BTW it's still a much torquier and faster hub than the 2805 so no regrets there. For the price I don't think I can't beat it.
 
That doesn't have much to do with the motor efficiency. You can't calculate efficiency based on how much power you used over a ride. You probably went at a different speed. So, who knows.

Heat on the hub motor when riding the same distance, using the same course, and with the same amperage will tell you more than amp hours used.

Anyway, who knows if the hallomotor is the same as the leaf motor. Only the leaf motor seems to have a high efficiency claim in the ads.

SamRich said:
Update: I rode twice to work with new "1500W" 35 mm hub and my final voltage was consistently lower than with my 2805. (I used to measure 48.6-7V now 47.8-9V on 13S)
It might not mean a lower efficiency per se since I might have been drawing more power but on the other hand it was the same controller running more or less under WOT all the way to work...
Not a huge difference, but that would signify maybe signify an 80% efficiency not 90% - at least for the hub sold by hallomotor.... thoughts?
 
Diggler; think in terms of amps and not watts. If you can find a lower speed winding version of this motor and want to run higher volts to save a little money on the controller, go for it. You may see a little bit more efficiency as well.
I'm interested in these motors if you can get a lower speed winding.. heavy as sin, and will do what i tasked my MAC motor to do with grace, at probably 20% higher efficiency, lol..
They will lace it to any rim and give you any turn count you want. :wink: On top of that they will upgrade the axle and phase wires and include a temp sensor for free! 8)
The only down side to the upgrades are that it will make the motor wider,(not a down side on a fat bike) because they have to use a 2000w cover. It's all in my thread.http://endless-sphere.com/forums/viewtopic.php?f=3&t=65793
me:
Do you also make a front one?

I plan on using for a fat tire bike 26"x4".
Can you mount on 26"x4" rim 12g spokes?

Do you have different windings available?
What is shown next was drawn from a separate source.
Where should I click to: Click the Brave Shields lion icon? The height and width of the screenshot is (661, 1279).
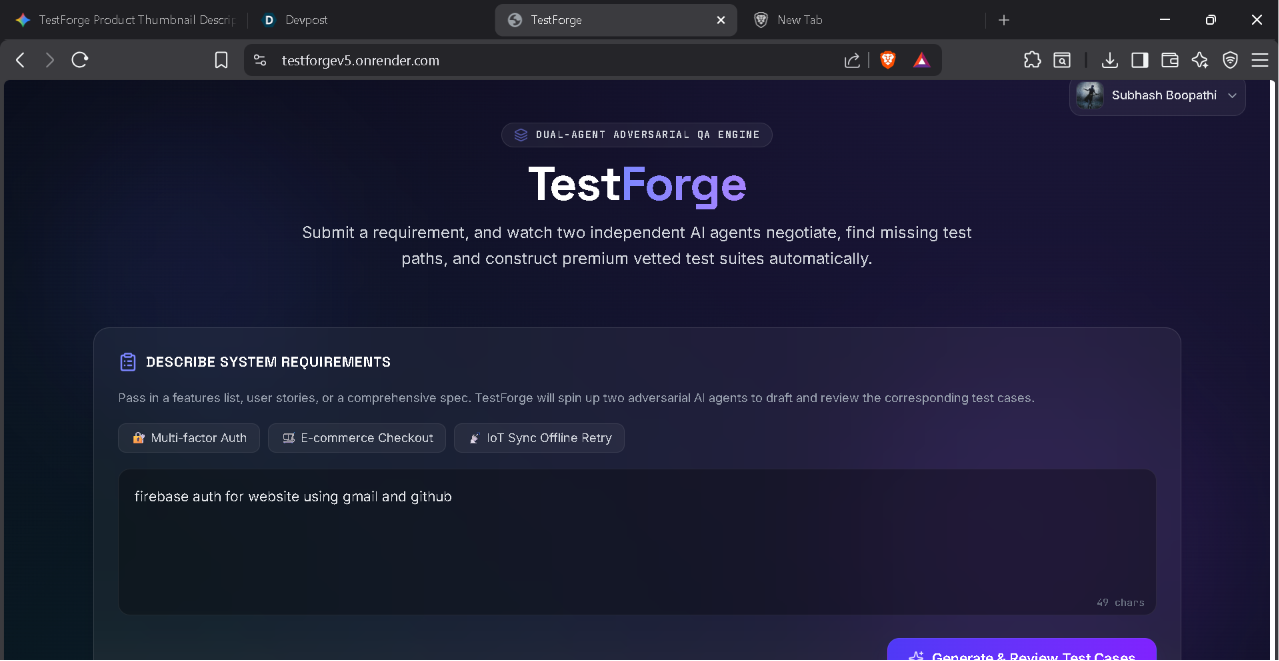(x=888, y=60)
What is the thickness of the magnet laminations?
them:
Yes,we have 1500w front.The price is the same to rear.

Yes,we have 26" * 4"rim 12g spokes.

* Yes,we can make different windings.

Magnat: 46pcs 35mm height.
me:
Can you make with a temp sensor?

Can you give me a list of winds?
them:
Yes,we can make a temp sensor inside motor.
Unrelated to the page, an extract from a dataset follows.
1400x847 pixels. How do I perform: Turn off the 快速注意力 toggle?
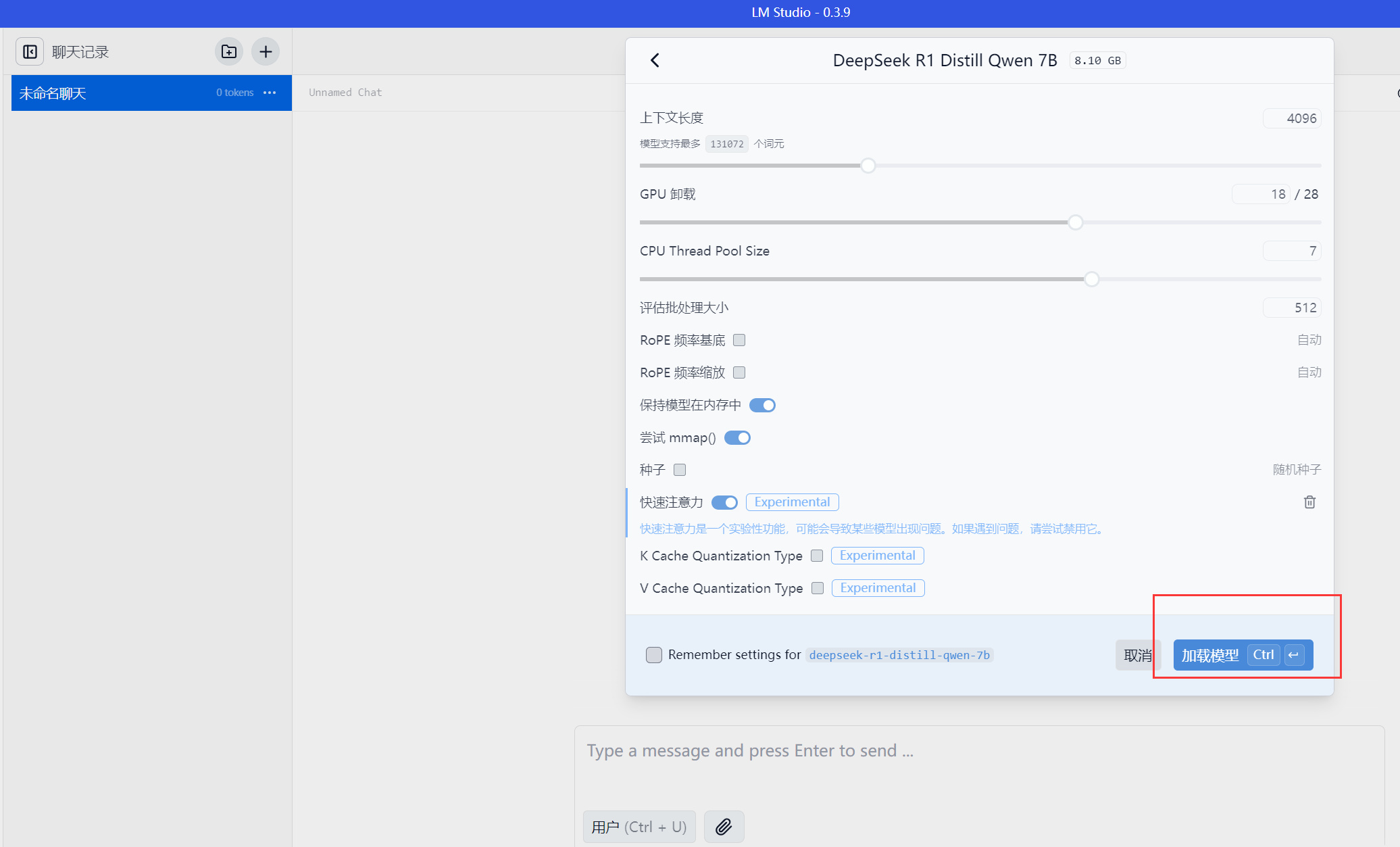click(724, 502)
* about max 600rpm,500rpm,400rpm,300rpm,200rpm..We also can make it.
John thinks, as do I, that the 731rpm is 3 turn. So that would make 600rpm 4 turn, 500 5 or 6 turn, 400rpm 6 or 8 turn? IDK I'm just guessing. Any thought's?

This was there recommendation for me:
me:
Which one do you recommend for 29" OD tire?
them:
500rpm motor.About 55kmh on flat road.
It go's on and on but I don't want to fill this thread up too much. though it's easier to read it this way

O and can anyone help me with my controller on my thread?
 
Nice motor for the price. Step up from 9c but still a little away from the new mxus motors. So in a 26" wheel 18s would be overkill?